Türkiye’de
41 ilde, 500 bin aile zeytincilik yapıyor. Yıllık ortalama 450 bin ton sofralık
zeytin üretimi yapılırken, 200 bin ton zeytinyağı üretimi yapılıyor. 500 bin
aile zeytinden geçimini sağlıyor. Zeytinin hasadında, budamasında, sofralık
zeytin ve zeytinyağına dönüşüm sürecinde fabrikalarda önemli bir istihdam
ortaya çıkıyor.
Zeytin
ve zeytinyağı sektöründe ihracat istatistiklerini ise; sezon bazında
değerlendirmekte fayda var. 31 Ekim itibariyle biten 2019/20 zeytinyağı
sezonunu 45 bin ton'luk ihracatla geride bıraktık.
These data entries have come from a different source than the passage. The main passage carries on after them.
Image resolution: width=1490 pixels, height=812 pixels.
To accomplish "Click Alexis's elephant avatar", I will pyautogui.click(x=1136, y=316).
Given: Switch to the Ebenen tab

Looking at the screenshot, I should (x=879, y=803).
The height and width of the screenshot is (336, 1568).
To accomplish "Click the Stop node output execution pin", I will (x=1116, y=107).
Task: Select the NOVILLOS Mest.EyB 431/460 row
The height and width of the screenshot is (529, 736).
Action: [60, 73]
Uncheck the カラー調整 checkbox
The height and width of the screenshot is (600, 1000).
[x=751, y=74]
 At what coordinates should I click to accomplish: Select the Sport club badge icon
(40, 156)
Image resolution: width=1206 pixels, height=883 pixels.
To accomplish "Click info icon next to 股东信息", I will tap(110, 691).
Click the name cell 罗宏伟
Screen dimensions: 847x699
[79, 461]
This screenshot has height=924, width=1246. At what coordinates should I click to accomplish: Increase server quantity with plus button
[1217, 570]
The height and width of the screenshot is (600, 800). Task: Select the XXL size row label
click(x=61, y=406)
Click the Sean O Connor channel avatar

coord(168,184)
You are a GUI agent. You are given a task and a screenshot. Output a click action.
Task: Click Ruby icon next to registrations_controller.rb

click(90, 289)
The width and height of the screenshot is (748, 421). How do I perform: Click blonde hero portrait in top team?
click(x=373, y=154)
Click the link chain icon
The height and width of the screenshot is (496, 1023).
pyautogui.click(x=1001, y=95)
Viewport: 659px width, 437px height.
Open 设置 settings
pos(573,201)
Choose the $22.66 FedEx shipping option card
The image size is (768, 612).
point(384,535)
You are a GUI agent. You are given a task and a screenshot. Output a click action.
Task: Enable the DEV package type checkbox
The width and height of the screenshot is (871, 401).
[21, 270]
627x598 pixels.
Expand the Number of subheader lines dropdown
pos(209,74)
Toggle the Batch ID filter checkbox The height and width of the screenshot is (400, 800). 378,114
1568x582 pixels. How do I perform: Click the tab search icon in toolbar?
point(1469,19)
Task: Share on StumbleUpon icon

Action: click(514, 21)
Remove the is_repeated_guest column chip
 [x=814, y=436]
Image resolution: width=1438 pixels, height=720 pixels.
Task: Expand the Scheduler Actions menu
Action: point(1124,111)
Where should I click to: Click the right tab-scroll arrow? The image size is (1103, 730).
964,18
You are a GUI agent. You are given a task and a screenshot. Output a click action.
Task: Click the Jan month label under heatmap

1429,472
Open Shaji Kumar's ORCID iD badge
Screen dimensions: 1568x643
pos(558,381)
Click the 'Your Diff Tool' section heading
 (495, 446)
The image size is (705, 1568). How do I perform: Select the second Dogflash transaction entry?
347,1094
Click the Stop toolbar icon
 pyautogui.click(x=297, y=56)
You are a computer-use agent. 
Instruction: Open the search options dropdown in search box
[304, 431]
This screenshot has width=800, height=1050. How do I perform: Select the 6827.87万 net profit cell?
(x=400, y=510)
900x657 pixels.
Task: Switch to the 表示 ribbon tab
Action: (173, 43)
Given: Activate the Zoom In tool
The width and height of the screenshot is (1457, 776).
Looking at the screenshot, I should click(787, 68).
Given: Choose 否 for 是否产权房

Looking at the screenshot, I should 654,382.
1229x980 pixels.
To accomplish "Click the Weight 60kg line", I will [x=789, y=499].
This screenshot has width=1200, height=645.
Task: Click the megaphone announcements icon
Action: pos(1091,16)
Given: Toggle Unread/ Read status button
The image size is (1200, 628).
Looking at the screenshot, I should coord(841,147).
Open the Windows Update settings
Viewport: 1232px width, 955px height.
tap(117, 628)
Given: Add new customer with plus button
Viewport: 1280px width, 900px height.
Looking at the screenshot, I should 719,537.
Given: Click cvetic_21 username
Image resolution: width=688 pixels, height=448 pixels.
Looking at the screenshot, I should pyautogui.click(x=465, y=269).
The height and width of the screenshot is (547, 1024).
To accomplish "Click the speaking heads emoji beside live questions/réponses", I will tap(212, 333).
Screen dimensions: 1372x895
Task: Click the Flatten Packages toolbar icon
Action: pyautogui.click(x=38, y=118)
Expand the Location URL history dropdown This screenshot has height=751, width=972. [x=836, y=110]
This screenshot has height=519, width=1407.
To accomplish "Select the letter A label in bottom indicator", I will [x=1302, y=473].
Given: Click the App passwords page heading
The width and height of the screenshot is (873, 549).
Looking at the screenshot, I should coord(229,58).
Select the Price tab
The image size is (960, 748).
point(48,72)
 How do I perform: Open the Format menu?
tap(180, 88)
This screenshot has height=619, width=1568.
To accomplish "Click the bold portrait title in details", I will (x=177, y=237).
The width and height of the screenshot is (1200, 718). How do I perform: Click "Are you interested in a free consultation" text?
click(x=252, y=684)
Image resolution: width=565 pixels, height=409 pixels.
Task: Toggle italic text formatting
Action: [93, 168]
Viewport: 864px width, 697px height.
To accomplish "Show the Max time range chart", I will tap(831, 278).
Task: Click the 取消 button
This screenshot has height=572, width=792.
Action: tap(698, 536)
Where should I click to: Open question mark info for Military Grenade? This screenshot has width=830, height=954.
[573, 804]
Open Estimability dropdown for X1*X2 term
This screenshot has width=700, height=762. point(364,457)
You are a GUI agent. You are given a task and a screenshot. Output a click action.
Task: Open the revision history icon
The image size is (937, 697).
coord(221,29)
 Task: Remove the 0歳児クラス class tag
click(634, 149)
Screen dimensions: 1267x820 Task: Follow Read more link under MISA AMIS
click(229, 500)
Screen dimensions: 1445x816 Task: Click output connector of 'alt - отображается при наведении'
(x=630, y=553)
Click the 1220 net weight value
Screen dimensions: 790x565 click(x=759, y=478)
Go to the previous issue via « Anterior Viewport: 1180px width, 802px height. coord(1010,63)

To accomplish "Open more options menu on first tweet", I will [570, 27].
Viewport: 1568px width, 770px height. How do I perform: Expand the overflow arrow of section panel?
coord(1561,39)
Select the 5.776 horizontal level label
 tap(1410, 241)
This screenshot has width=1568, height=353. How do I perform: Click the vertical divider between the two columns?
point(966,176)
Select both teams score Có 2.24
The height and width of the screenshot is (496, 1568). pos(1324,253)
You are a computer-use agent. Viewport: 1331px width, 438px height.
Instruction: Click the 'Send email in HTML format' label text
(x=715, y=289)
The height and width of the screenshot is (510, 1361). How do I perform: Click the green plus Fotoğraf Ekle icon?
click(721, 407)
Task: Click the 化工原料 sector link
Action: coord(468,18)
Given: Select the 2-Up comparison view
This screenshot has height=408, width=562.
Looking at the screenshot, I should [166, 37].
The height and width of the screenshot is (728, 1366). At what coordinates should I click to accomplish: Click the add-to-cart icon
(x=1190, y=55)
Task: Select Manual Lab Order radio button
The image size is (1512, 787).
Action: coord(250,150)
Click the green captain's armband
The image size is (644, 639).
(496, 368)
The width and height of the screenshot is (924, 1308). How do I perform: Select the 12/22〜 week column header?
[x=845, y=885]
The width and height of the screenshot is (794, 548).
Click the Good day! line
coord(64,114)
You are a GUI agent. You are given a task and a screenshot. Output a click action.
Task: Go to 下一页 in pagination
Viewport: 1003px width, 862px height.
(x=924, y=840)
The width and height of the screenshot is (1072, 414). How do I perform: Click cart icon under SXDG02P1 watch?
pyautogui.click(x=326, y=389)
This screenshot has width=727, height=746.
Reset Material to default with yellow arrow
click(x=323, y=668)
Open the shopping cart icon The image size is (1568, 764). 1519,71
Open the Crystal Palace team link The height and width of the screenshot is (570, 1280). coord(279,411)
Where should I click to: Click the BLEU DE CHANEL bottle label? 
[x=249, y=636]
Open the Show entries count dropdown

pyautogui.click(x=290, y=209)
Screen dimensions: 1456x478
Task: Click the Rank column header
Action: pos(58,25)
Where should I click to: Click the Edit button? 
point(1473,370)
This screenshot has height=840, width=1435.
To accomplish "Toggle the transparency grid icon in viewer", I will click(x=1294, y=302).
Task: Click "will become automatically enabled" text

Geçtiğimiz sezon ise 52 bin
ton zeytinyağı ihraç etmiştik. Zeytinyağı ihracatında yüzde 13’lük bir azalış
söz konusu. Toplamda 110 milyon ABD$ da döviz girdisi elde edilmiş oldu.
30
Eylül tarihinde sona eren sofralık zeytin ihracatımız ise, bir önceki sezona
göre miktar bazında %7 azalarak 84 bin ton olurken, tutar bazında %3 artarak
145 milyon ABD$ döviz geliri elde ettik. Bu ihracat rakamı sektörümüzün
yeni ihracat rekoru olarak kayıtlara geçti.
Miktar
bazındaki düşüşe rağmen, döviz gelirimizin artmasının altındaki en önemli etken
sofralık zeytinde birim fiyatımızın 1,55 dolardan 1,73 dolara yükselmesi oldu.
2020/21
ihracat sezonuna ise başarılı bir giriş yaptık. Yeni sezonda iki ay geride
kalırken zeytinyağı ihracatı önceki sezonun aynı dönemine göre yüzde 20’lik
artış yakalayarak 23,1 milyon dolardan, 27,8 milyon dolara yükseldi.
Zeytinyağı
ihracatı miktar bazında bakıldığında ise; yüzde 13’lük artışla 9 bin 734
tondan, 10 bin 951 tona yükseldi. Türk zeytinyağı ihracatçıları, 2020/21
sezonunda sağlık iksirini dolar bazında yüzde 7 daha fazla fiyata ihraç etme
başarısı gösterdi.
Türkiye
zeytinyağı ihracatında en büyük artışı Amerika Birleşik Devletleri’nde
yakaladı. ABD’ye sağlık iksirinin ihracatı yüzde 112’lik artışla 5,9 milyon
dolardan 12,6 milyon dolara yükseldi. Zeytinyağı ihracatında ABD’nin aldığı pay
yüzde 25’ten yüzde 45’e yükseldi.
1
Ekim 2020 tarihinde başlayan sofralık zeytin ihracatı yatay bir seyir izledi.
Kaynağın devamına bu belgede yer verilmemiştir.